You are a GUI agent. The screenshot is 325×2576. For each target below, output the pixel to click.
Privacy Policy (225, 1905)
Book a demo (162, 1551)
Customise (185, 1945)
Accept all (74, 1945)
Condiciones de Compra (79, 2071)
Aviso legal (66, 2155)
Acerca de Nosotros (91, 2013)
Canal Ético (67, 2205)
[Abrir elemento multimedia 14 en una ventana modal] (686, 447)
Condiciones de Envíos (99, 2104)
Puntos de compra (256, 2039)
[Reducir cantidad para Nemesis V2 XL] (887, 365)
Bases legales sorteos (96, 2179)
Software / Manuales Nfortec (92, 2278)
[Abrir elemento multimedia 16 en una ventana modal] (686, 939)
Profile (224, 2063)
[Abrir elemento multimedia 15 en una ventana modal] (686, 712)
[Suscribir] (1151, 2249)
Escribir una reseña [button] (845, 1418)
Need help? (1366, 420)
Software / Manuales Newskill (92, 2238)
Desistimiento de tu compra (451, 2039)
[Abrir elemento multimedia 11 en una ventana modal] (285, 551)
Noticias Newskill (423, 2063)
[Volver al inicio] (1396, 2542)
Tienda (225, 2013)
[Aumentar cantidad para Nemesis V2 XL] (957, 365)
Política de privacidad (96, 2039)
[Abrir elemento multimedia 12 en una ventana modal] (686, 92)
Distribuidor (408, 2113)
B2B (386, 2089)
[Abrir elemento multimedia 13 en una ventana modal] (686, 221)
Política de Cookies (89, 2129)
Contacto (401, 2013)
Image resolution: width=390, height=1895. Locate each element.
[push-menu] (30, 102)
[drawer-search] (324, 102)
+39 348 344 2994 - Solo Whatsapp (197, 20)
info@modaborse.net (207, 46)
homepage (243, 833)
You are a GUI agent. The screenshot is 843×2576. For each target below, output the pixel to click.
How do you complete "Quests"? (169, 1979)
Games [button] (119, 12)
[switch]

****************************************

◆ **WORK TASK**: In the listing above, find the line with "Contacto (401, 2013)" and the line with "You are a GUI agent. The screenshot is 843×2576.", then print exactly those lines and every line between them.

◆ **ANSWER SPACE**:
Contacto (401, 2013)
Image resolution: width=390, height=1895. Locate each element.
[push-menu] (30, 102)
[drawer-search] (324, 102)
+39 348 344 2994 - Solo Whatsapp (197, 20)
info@modaborse.net (207, 46)
homepage (243, 833)
You are a GUI agent. The screenshot is 843×2576. For each target below, output the pixel to click.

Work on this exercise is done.